▸ What is required
Please show all lines of the records that include "cell".

[Provided material — start]

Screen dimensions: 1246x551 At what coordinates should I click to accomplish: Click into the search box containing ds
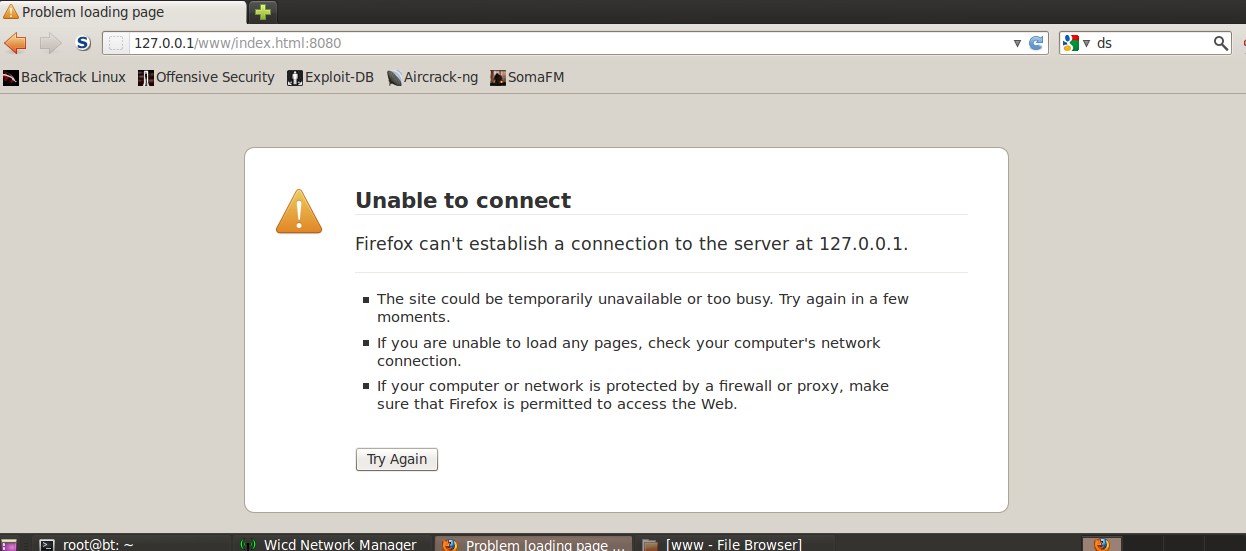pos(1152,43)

[Provided material — finish]
[Provided material — start]

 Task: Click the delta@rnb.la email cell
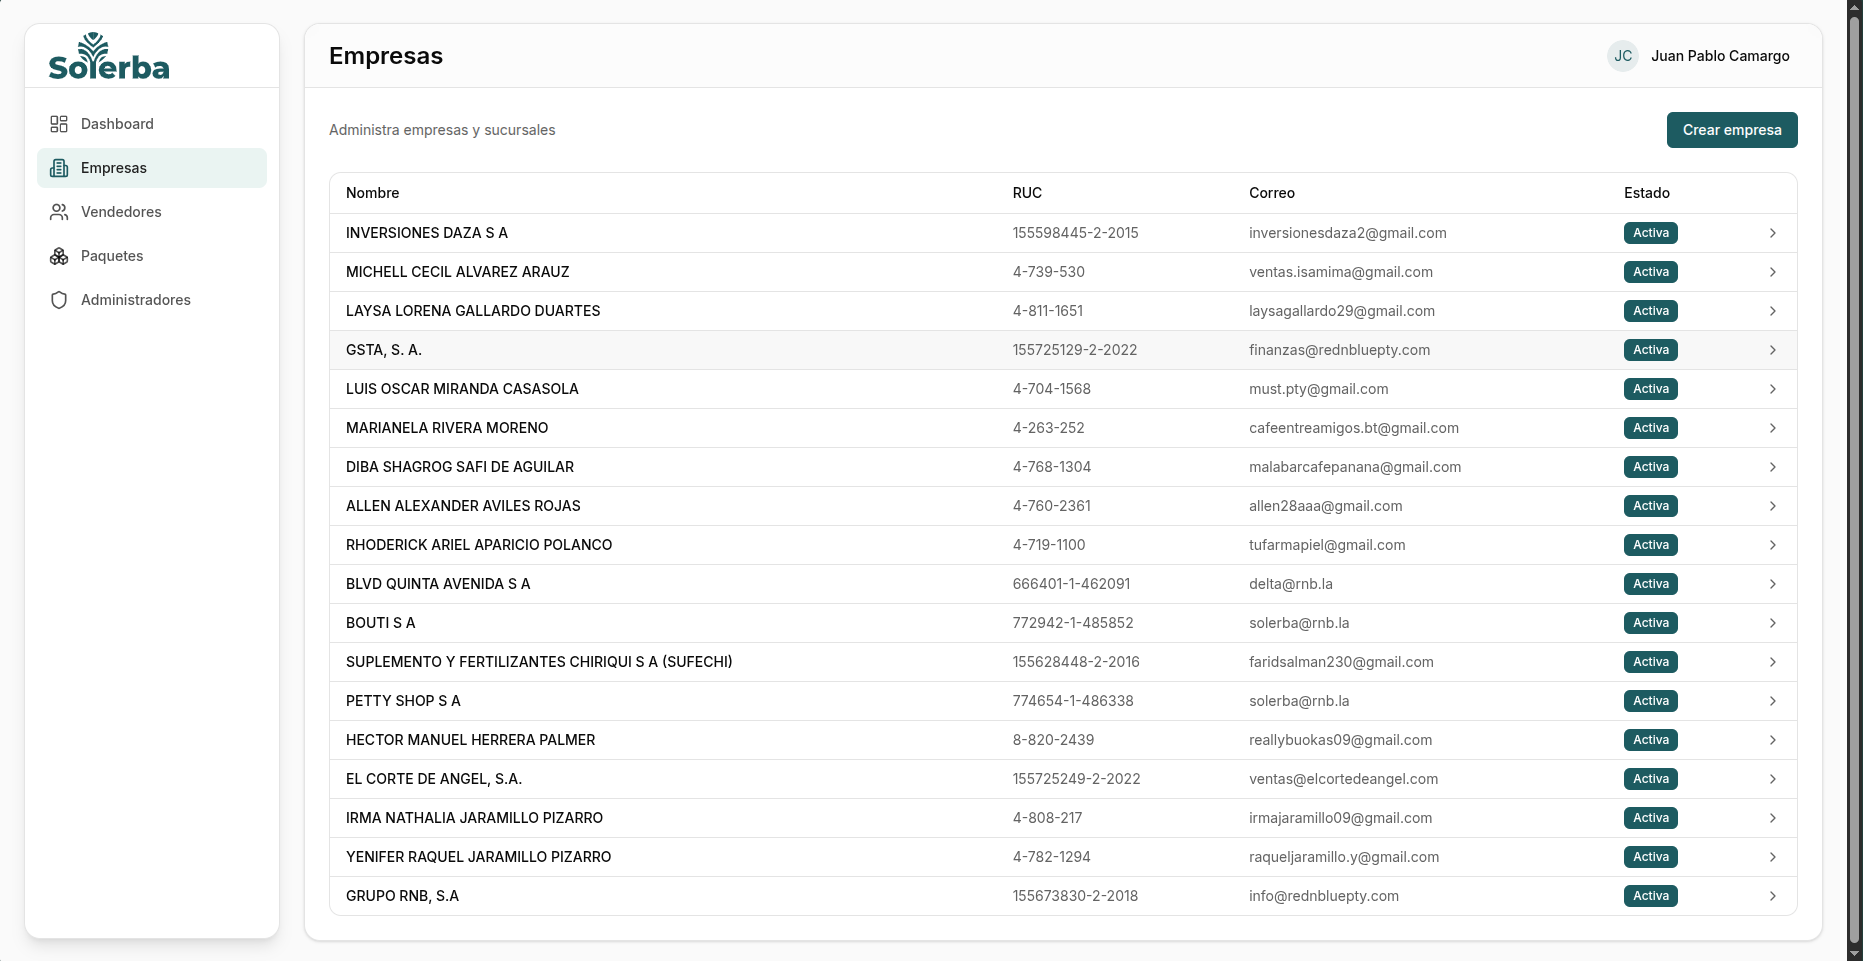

[Provided material — finish]
[Provided material — start]

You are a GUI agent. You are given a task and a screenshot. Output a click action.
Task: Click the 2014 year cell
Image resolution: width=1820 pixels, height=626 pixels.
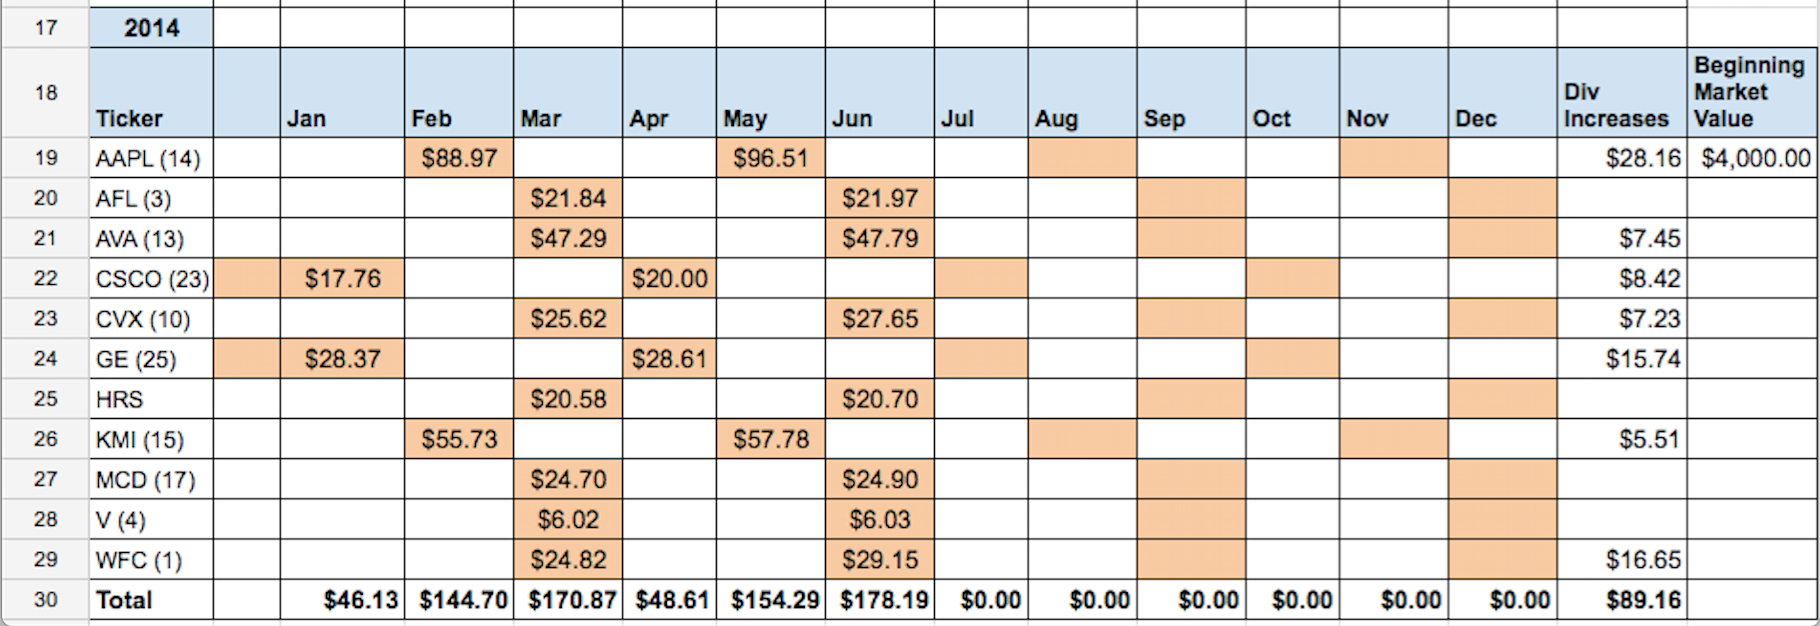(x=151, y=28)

[Provided material — finish]

▸ Written answer
 Task: Click the delta@rnb.la email cell
Task: Click the 2014 year cell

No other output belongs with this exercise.